We Indians did not believe in one Great Spirit, as white men seem to think all Indians do. We did believe that certain gods were more powerful than others. Of these was It-si-ka-ma-hi-di, our elder creator, the spirit of the prairie wolf; and Ka-du-te-ta, or Old-woman-who-never-dies, who first taught my people to till their fields. Long histories are given of these gods.
Any one could pray to the spirits, receiving answer usually in a dream. Indeed, all dreams were thought to be from the spirits; and for this reason they were always heeded, especially those that came by fasting and suffering. Sometimes a man fasted and tortured himself until he fell into a kind of dream while yet awake; we called this a vision.
A man whom the gods helped and visited in dreams, was said to have mystery power; and one who had much mystery power, we called a mystery man, or medicine man. Almost every one received dreams from the spirits at some time; but a medicine man received them more often than others.
A man might have mystery power and not use it wisely. There once lived in our village a medicine man who had one little son. On day in summer, the little boy with some playmates crossed a shallow creek behind the village in search of grass for grass arrows. It happened that the villagers’ fields were suffering from drought, and that very day, some old men brought gifts to the medicine man and asked him to send them rain.
The medicine man prayed to his gods, and in an hour rain fell in torrents. The little boys, seeking to return, found the creek choked by the rising waters; greatly frightened, they plunged in, and all got safely over but the medicine man’s little son; he was drowned.
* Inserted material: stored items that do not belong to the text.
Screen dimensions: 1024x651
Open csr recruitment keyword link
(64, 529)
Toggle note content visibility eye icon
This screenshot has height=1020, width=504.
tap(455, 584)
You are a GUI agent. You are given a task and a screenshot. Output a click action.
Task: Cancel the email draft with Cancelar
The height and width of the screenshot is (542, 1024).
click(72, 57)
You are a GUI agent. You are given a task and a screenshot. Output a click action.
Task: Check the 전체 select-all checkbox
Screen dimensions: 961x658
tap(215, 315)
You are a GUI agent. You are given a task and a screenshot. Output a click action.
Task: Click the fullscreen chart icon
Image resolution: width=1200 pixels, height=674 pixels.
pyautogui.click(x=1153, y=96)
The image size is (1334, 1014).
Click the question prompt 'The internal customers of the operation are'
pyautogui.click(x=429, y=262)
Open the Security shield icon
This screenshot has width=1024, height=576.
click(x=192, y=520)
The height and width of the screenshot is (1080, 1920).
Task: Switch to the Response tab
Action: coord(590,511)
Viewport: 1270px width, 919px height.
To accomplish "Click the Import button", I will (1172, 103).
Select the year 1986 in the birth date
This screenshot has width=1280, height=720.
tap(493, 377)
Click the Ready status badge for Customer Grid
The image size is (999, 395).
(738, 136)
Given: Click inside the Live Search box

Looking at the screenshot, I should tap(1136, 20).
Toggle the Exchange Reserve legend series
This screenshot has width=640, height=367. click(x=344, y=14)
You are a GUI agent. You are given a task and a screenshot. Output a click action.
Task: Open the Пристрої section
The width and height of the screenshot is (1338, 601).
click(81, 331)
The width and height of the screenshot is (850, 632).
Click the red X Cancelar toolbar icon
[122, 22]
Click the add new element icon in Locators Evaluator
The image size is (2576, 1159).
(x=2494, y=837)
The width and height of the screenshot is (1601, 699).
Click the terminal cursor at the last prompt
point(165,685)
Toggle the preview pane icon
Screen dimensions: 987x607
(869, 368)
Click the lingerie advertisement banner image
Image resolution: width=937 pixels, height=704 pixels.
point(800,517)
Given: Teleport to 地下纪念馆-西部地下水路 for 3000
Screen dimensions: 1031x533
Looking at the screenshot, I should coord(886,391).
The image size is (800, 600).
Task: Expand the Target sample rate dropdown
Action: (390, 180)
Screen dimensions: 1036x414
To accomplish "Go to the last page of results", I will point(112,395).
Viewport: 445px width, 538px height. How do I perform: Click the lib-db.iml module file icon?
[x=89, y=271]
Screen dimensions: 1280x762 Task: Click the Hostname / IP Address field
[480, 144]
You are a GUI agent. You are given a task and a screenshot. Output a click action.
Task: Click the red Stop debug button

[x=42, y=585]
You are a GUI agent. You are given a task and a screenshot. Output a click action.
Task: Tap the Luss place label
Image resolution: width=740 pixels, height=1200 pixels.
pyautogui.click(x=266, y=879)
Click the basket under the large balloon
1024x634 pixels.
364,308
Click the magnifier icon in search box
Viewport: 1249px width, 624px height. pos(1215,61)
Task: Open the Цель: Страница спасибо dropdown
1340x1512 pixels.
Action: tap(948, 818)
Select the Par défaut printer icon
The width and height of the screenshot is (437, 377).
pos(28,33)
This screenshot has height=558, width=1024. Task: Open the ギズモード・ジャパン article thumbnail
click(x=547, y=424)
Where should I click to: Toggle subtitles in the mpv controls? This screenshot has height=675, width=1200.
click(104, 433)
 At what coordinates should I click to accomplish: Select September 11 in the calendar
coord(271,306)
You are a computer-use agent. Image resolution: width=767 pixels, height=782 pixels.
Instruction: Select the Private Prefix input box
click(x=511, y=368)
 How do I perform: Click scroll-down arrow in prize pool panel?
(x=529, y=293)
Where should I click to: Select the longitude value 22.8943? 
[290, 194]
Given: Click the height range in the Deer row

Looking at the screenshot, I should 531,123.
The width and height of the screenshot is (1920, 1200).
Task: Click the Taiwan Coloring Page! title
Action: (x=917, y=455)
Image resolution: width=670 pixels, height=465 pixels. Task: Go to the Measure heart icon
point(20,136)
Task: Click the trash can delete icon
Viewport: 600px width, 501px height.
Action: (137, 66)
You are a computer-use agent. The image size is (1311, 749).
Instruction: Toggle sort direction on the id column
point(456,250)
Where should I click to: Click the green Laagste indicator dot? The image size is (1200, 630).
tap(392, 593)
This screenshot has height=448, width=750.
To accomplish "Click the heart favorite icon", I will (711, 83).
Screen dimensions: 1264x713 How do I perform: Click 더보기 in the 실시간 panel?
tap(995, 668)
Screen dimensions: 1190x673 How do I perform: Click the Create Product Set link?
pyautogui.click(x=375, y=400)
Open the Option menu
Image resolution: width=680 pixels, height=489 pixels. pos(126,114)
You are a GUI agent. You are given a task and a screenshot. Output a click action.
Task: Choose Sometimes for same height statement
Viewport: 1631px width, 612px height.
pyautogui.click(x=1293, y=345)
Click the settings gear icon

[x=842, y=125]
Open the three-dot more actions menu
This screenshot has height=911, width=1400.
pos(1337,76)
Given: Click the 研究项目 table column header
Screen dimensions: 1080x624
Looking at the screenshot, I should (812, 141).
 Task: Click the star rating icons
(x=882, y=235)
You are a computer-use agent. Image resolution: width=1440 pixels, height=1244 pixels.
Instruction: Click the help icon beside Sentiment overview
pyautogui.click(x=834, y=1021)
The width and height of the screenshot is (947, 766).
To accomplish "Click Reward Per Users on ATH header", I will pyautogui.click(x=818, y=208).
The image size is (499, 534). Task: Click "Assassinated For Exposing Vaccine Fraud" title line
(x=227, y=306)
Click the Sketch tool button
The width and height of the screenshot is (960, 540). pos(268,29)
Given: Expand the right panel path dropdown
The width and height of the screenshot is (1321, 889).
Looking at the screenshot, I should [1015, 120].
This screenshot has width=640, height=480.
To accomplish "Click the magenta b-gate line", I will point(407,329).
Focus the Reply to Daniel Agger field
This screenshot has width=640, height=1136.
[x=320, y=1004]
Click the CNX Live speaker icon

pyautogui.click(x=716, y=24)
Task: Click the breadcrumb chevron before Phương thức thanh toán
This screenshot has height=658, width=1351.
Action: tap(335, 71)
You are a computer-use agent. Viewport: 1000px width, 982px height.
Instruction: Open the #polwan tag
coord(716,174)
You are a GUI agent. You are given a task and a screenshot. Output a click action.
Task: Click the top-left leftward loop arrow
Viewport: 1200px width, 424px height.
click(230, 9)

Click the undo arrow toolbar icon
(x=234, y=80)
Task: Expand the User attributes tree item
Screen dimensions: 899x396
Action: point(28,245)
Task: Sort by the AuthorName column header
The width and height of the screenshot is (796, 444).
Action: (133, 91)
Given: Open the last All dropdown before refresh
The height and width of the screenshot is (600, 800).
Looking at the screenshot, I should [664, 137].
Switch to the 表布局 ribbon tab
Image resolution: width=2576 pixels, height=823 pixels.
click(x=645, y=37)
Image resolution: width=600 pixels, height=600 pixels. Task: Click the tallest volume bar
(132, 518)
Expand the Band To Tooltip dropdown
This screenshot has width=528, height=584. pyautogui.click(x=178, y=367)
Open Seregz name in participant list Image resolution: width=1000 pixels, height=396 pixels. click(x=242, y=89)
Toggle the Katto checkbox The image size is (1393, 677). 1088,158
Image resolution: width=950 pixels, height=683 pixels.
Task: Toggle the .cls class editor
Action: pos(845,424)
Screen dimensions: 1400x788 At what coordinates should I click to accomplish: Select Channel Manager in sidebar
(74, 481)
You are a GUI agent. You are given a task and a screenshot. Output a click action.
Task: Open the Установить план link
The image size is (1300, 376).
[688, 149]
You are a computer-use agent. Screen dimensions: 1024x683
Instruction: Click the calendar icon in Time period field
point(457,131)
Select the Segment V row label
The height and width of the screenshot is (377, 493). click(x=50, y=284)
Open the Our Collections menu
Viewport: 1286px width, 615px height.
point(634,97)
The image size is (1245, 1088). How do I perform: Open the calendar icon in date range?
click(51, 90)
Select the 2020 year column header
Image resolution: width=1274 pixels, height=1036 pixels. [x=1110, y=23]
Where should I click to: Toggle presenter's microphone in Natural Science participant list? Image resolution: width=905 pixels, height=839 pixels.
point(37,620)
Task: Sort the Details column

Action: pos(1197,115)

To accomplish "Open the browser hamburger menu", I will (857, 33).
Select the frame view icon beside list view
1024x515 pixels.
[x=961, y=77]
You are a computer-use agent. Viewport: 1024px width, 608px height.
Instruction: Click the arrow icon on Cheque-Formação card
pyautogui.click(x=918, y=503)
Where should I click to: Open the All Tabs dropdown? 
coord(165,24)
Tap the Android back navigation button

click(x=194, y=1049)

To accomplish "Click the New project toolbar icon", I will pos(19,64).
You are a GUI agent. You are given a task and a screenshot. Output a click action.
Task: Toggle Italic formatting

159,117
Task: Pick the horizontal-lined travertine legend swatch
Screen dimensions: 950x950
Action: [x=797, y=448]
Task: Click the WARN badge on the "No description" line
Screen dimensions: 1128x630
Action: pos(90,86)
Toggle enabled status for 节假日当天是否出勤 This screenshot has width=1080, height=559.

The medicine man mourned bitterly for his son, for he thought it was he that had caused the little boy’s death.
Believing as he did that the world was full of spirits, every Indian hoped that one of them would come to him and be his protector, especially in war. When a lad became about seventeen years of age, his parents would say, “You are now old enough to go to war; but you should first go out and find your god!” They meant by this, that he should not risk his life in battle until he had a protecting spirit.
Finding one’s god was not an easy task. The lad painted his body with white clay, as if in mourning, and went out among the hills, upon some bluff, where he could be seen of the gods; and for days, with neither food nor drink, and often torturing himself, he cried to the gods to pity him and come to him. His sufferings at last brought on delirium, so that he dreamed, or saw a vision. Whatever he saw in this vision was his god, come to pledge him protection. Usually this god was a bird or beast; or it might be the spirit of some one dead; the bird or beast was not a flesh-and-blood animal, but a spirit.
The lad then returned home. As soon as he was recovered from his fast, he set out to kill an animal like that seen in his vision, and its dried skin, or a part of it, he kept as his sacred object, or medicine, for in this sacred object dwelt his god. Thus if an otter god appeared to him, the lad would kill an otter, and into its skin, which the lad kept, the god entered. The otter skin was now the lad’s medicine; he prayed to it and bore it with him to war, that his god might be present to protect him.
Indians even made offerings of food to their sacred objects. They knew the sacred object did not eat the food; but they believed that the god, or spirit, in the sacred object, ate the spirit of the food. They also burned cedar incense to their sacred objects.